As Ed Morrissey notes:

It’s not as if the military tribunals offered by Congress and the Bush administration fell below Nuremberg standards, either. They allowed for even more rights for the defendants than Nuremberg, or would have if the Supreme Court hadn’t twice stopped them before determining whether they worked. In fact, the tribunals as conceived in the last iteration closely match what American soldiers receive for their own trials under the UCMJ.

If Obama really understood the Nuremberg example, he would be criticizing the Boumediene decision, not praising it. The fact that he uses Nuremberg as an example shows how little he comprehends either, and the war on terror.

What the ruling in Boumediene has actually done is grant rights to unlawful combatants that would not otherwise be granted to lawful combatants. If we are at war with a nation and capture an enemy soldier in full uniform, that soldier has rights granted via the Geneva conventions. The Geneva conventions however has listed explicit conditions which had to be met in order to qualify as a POW:

  • (a) that of being commanded by a person responsible for his subordinates;
  • (b) that of having a fixed distinctive sign recognizable at a distance;
  • (c) that of carrying arms openly;
  • (d) that of conducting their operations in accordance with the laws and customs of war.

Illegal enemy combatants do not meet these conditions which was why Congress deemed it necessary to pass the Military Commission Act. This ruling will now offer an incentive in future conflicts for enemy soldiers to not abide by the laws and customs of war, offering them greater privileges for operating outside of those guidelines than within them.

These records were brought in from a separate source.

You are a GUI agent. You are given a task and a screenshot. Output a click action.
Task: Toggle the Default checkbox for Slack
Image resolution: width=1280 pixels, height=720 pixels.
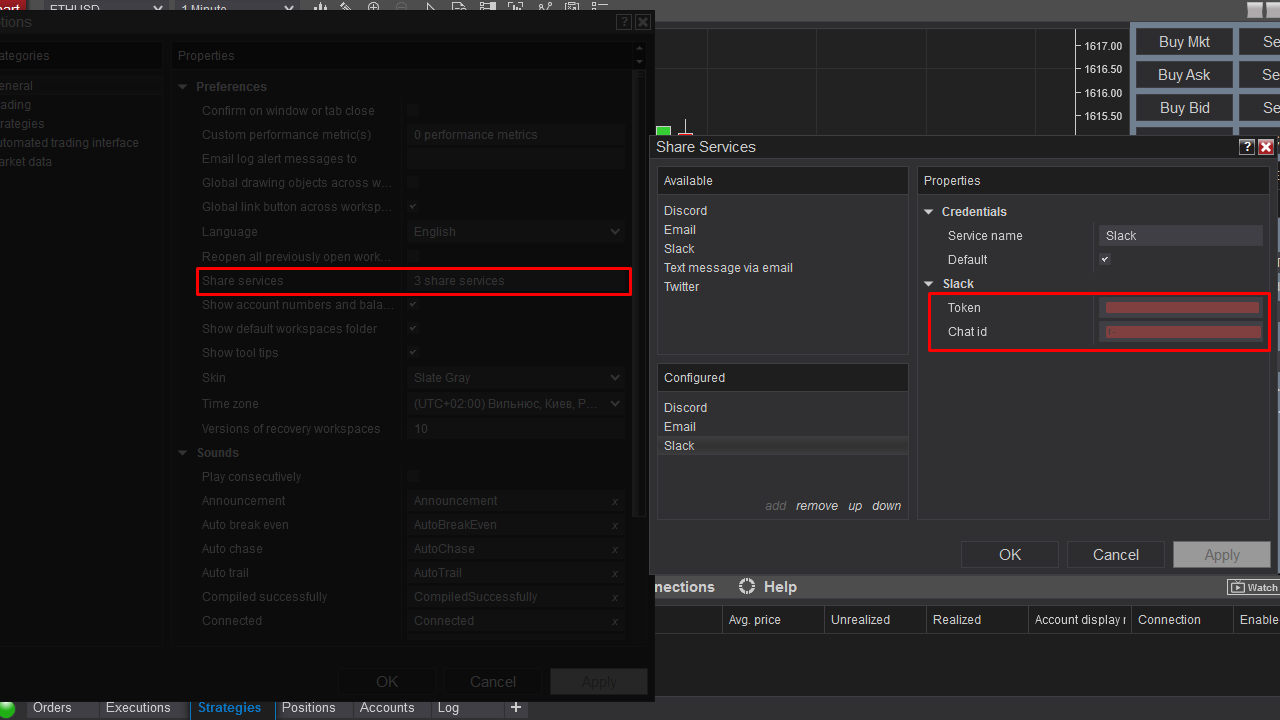(1105, 259)
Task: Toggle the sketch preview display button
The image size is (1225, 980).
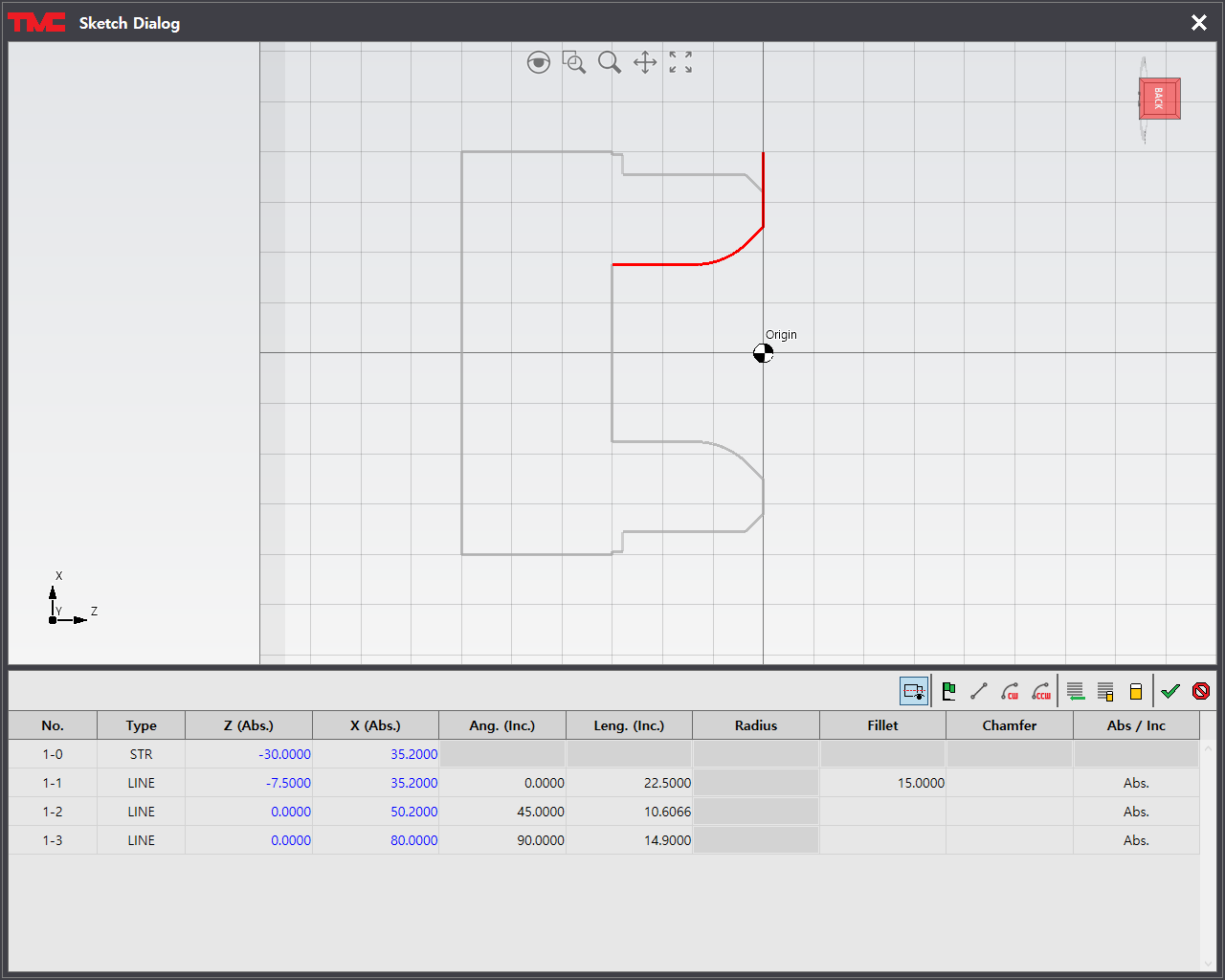Action: pos(914,691)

Had Barack Obama learned his history regarding the Geneva conventions and the Nuremberg trials this would be abudnantly clear to him, instead he has chosen to ignore history in favor of ACLU talking points.

The Supreme Court decision on Guantanamo detainees

I agree with Scalia - this is a major setback.  On the positive side, the Bush administration has managed to keep some very dangerous men locked up for over 6 years.

One other positive aspect is that litigating these cases will tie up the courts and liberal lawyers for some time - I'd rather have them messin' around with that than re-writing the Constitution.